Insulin pump therapy (also called the Continuous Subcutaneous Insulin Infusion or CSII) is more expensive way to counteract Type 1 Diabetes, rather than the conventional syringe or pen therapy. In countries where insulin pumps are not subsidized, they may be difficult to afford. If this applies to patients, they may ask their diabetes team whether they might be eligible for any grants or other financial help from local organizations or national charities (Hanas 2003, p. 160).

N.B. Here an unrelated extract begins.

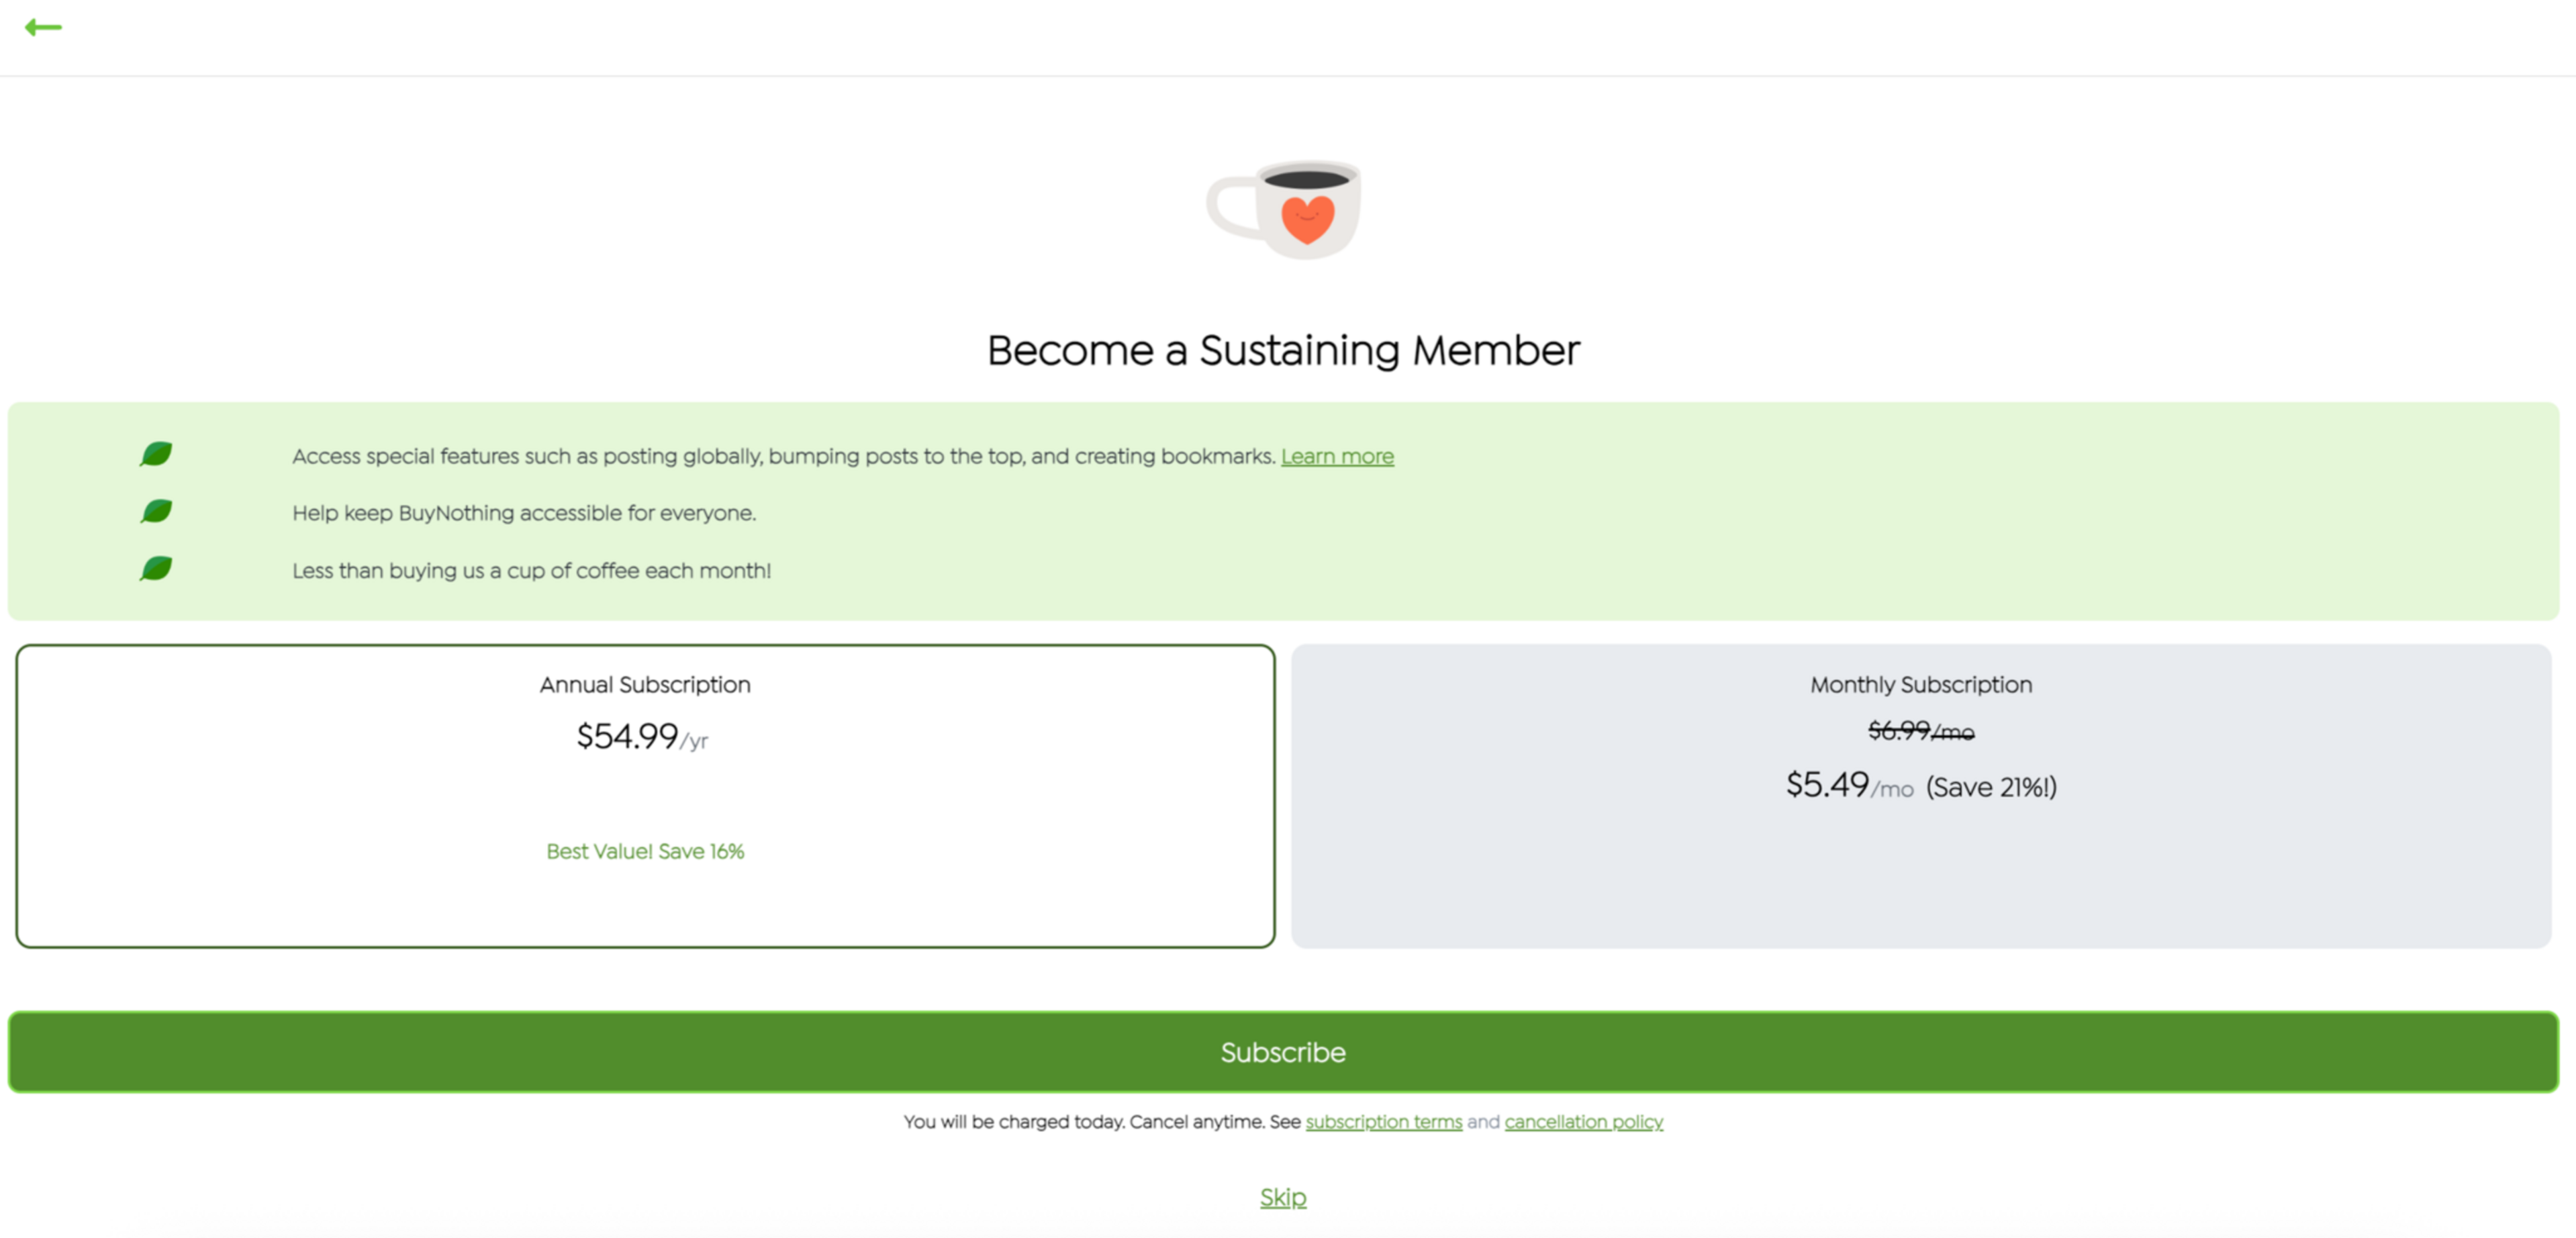
Task: Select the Annual Subscription plan
Action: coord(645,795)
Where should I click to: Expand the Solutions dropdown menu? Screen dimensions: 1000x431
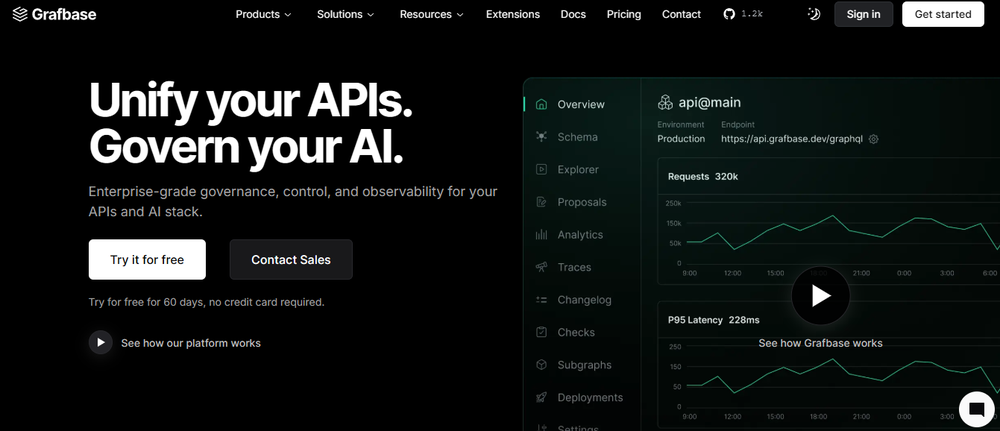(x=346, y=14)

This is more convenient for children or working individuals with Type 1 Diabetes because it delivers intensive insulin therapy that is considerably more stable to absorb, it lowers the risk of nocturnal and activity-related hypoglycemia, and it enhances the lifestyle of patients to become more flexible. Insulin pump therapy has evolved from its invention in the 1970s as an experimental treatment designed to test the relationship between glycemic control and diabetic tissue complications to its present status as a routine therapy for selected Type 1 diabetic patients.
However, the use of insulin pump therapy varies markedly throughout the world; there are some notable high-use countries, like in the U. S. and Israel, where it is estimated that 20% of Type 1 diabetic patients use CSII (manufacturers’ estimates), whereas in other countries, such as the U. K. and Denmark, 1% use pump therapy (Pickup, June 2006). Since young people with Type 1 Diabetes is increasing, an individually tailored insulin treatment program that is as close as possible to ideal for them should be applied. If treatment by regular insulin injection does not give acceptable glucose control, it is often suggested to try an insulin pump.

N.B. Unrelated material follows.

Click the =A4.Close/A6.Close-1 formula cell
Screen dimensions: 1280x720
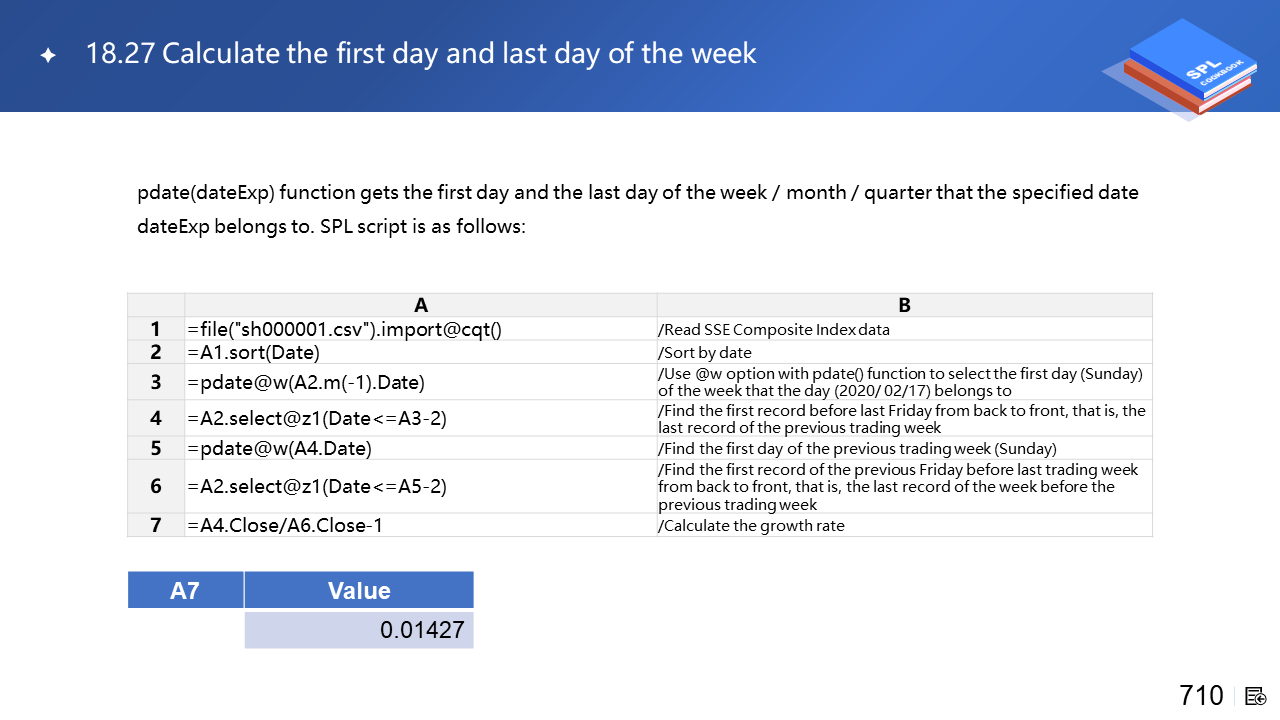(x=285, y=525)
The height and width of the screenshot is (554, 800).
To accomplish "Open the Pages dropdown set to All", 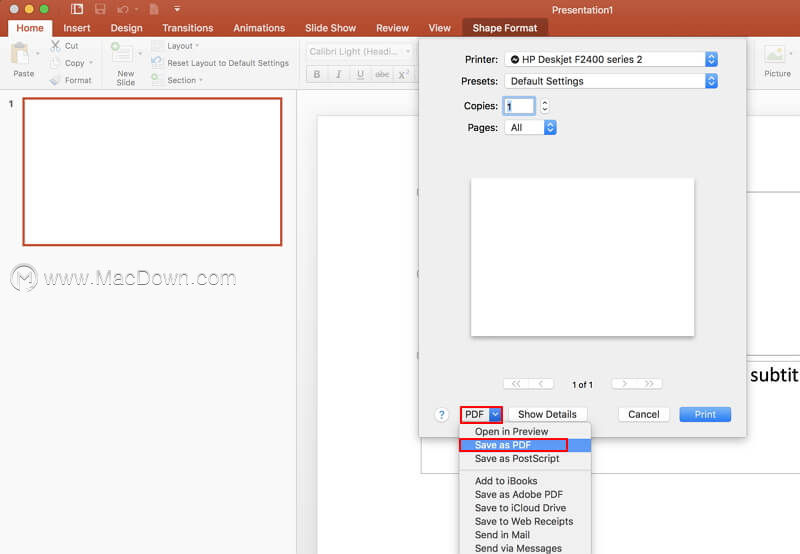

The pump delivers insulin to our body in a way that much more closely mimics that of a normal pancreas. Many of the children and teenagers, especially those with brittle diabetes, feel much better after changing to pump therapy. More than 40% of those in the intensive treatment group in the DCCT studies chose an insulin pump. In 2002 alone, there were approximately 200,000 people with diabetes on insulin pumps in the US (Hanas 2003, p. 160). Type 1 Diabetes often begins in late childhood, around the age of 8 to 12 years, but can occur at any age. The disease runs in certain families, indicating a clear genetic link.

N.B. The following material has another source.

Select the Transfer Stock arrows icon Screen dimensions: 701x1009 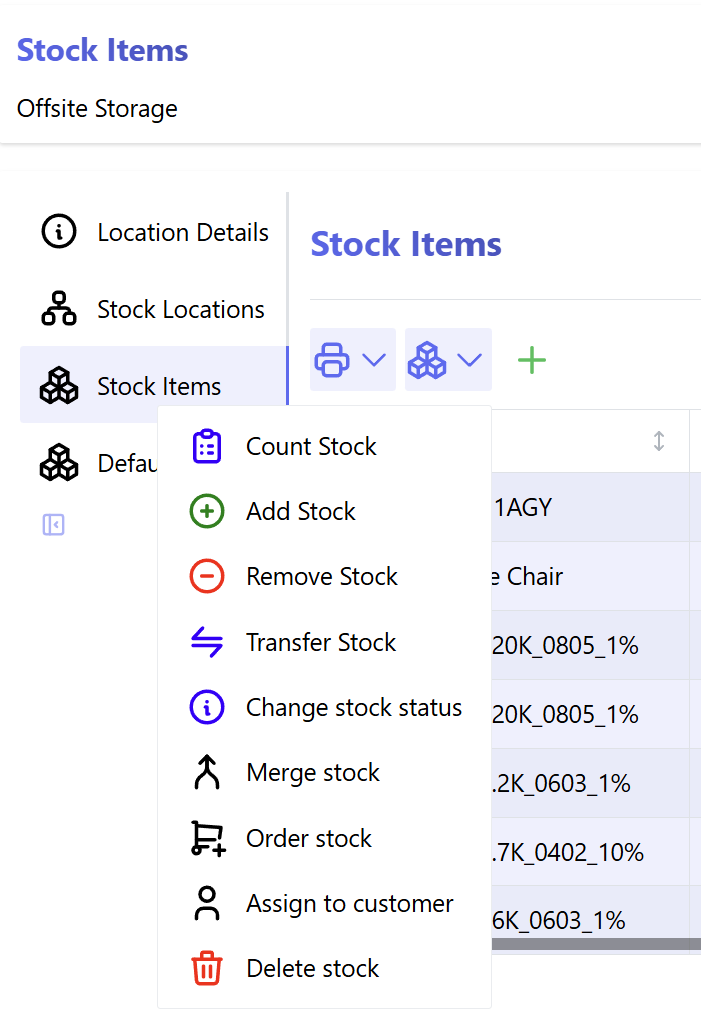[206, 642]
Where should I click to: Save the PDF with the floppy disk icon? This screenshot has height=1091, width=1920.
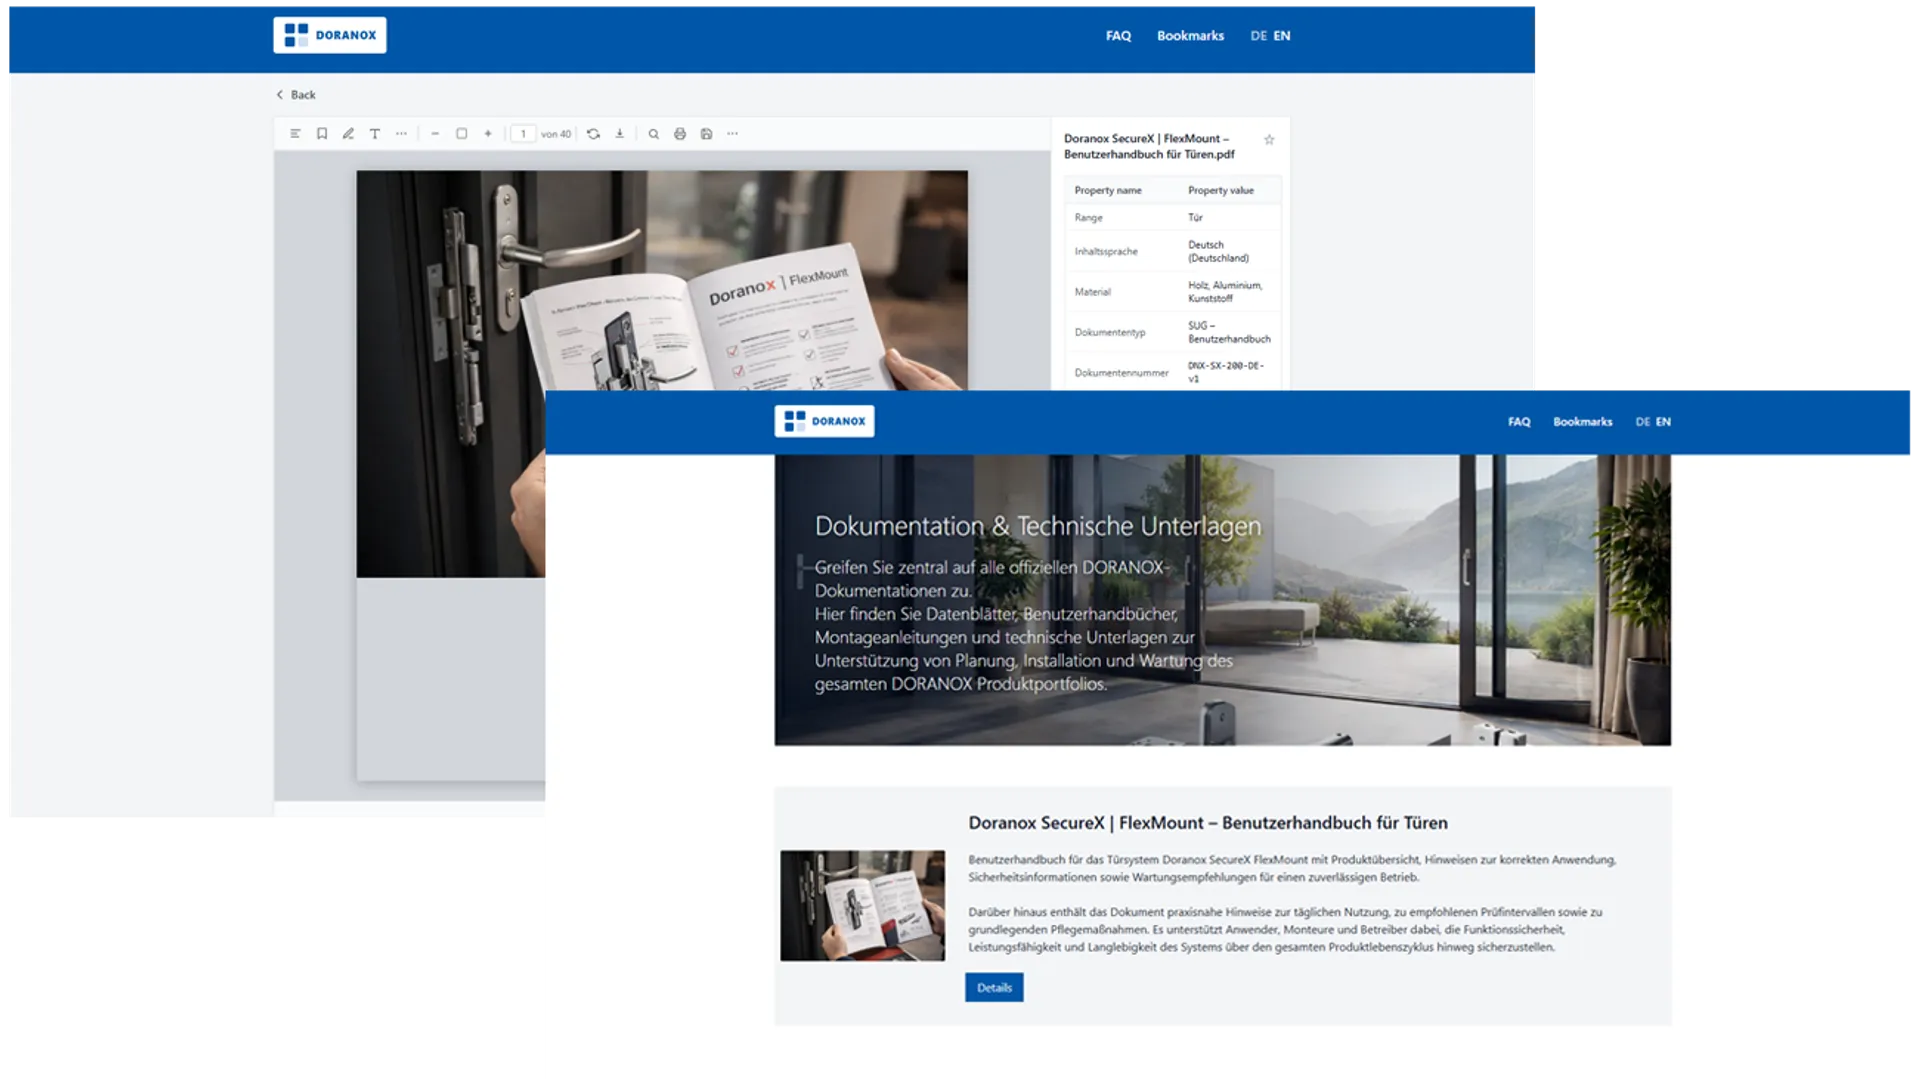707,134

Children usually are admitted to the hospital with abnormally high blood glucose after eating, as well as evidence of ketosis. The onset of Type 1 Diabetes is generally associated with decreased release of insulin from the pancreas. As insulin in the blood declines, blood glucose increases, especially after eating. Figure 1 shows a typical glucose tolerance curve observed in a patient with this form of diabetes after consuming a load of glucose (about 50 grams). When blood glucose exceeds the kidney’s threshold, excess glucose spills over into the urine.
Most cases of type 1 diabetes begin with an immune system disorder, which causes destruction of the insulin-producing cells in the pancreas. Most likely, a virus or protein foreign to the body sets off the destruction. In response to their damage, the affected pancreatic cells release other proteins, which stimulate a more furious attack. Eventually, the pancreas loses its ability to synthesize insulin, and the clinical stage of the disease begins. Consequently, early treatment to stop the immune-linked destruction in children may be important. However, research into this area is still ongoing.
Glucose Tolerance Test. A Comparison of Blood Glucose Concentrations in Untreated Diabetic and Healthy (Normal) Persons After Consuming a Load of Glucose (Wardlow and Smith, 2006). Type 1 Diabetes is treated primarily by insulin therapy, either with injections two to six times per day or with an insulin pump. The pump dispenses insulin at a steady rate into the body, with greater amounts delivered after each meal. Dietary therapy includes three regular meals and one or more snacks (including one at bedtime), having a regulated ratio of carbohydrate: protein: fat to maximize insulin action and minimize swings in blood glucose.
If one does not eat often enough, the injected insulin can cause severe hypoglycemia, since it acts on whatever glucose is available. The diet should include ample fiber and polyunsaturated fat, supply an amount of calories in balance with needs, and be low in both animal and trans fats, include fish twice a week, as well as moderate in simple carbohydrates. Meeting magnesium needs is also helpful, as is some cinnamon (1/2 teaspoon per day) and coffee consumption (if desired). These likely contribute to blood glucose regulation (Wardlow and Smith, 2005).